A Way of Hearing

I was working – really. I was looking for a video on YouTube of a song for our musicians. And I was fixated on getting the version of the song that was closest to our sheet music, so it would translate easily from the page to the voice. All business.

Until I let the video run beyond what I was searching, and this deep, powerful alto Voice came out of the computer speakers. A Voice that spoke of the Mississippi delta. A Voice that held funeral home handfans and sweet tea and that part of a hot Sunday afternoon when you have already heard what the preacher has to say, but you want to hear more anyway. That Voice transported me to a place of prayer. Not the prayer place of my childhood; those chilly Congregational sanctuaries in Northern Vermont where I first learned to pray, not there.

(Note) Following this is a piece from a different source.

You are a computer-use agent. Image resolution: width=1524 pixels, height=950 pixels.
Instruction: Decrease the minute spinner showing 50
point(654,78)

Instead, that Voice sent me to the brush arbor of my seminary years, and one long interim ministry. iIt was all very intense in seminary; I lived for the first time in a large city. I wondered every day whether this expensive, somewhat esoteric degree was really a good idea. And would I be good enough? Good enough to get my degree, good enough to find a church to call me, and of course, good enough for God. And the debates; we seminarians debated everything to death; theology, practical church management, politics, worship! Take a bunch of strong-willed people who believed that they were chosen of God and stuff them into one community, and you can just imagine the dynamics.

It was from that world that the Voice called me. When I was sick of talking, sick of reading, soul-sick and sick at heart, that Voice was my healing. I served a tiny church in the inner city as a student. If two of the post-graduate students from the university hadn’t volunteered to pastor there, I’m sure it would have closed. We didn’t have a youth group, or a functional kitchen or even running water in the baptistry, but we did have music.

Some of it was music I knew; the very same hymns we sang sitting in a circle in Sunday School. But the singing of those familiar hymns was so different; we clapped, we drew out some notes and skipped over others, we stomped. The hymns I sang in that little shabby sanctuary and in our seminary chapel were more than words set to tunes. They were faith itself with breath marks. The Voice spoke the Word to me.

The Voice was the vehicle for healing in a church I served whose pastor had been a legendary pulpit figure for 47 years. When I came to them, they were grieving his loss, grieving the loss of their place in the community, and searching for a road that they could travel together. The pain was so deep that sometimes we could barely speak to one another. But we could sing. When their beloved pastor died after a long illness, we sat in the Sanctuary and sang. There were many voices, but it was all one Voice.

The Voice is about music, but not only about music. It is that auditory frequency that leads you where God would have you go. It could be gospel or country or folk songs or opera or Chicago blues. No matter how many beats per measure, it moves you. And when it does; when the Voice speaks to your deepest need, you have to listen with your whole soul. God is at work.

iFor those outside the United Church of Christ tradition, a three-year masters’ degree from an accredited seminary is usually required for those who want to be ordained ministers. While I was lucky enough to receive scholarship help, paying for that degree was my responsibility, after which I would engage in a free market search for a church to hire me. It is a substantial risk, but one that has paid off for me!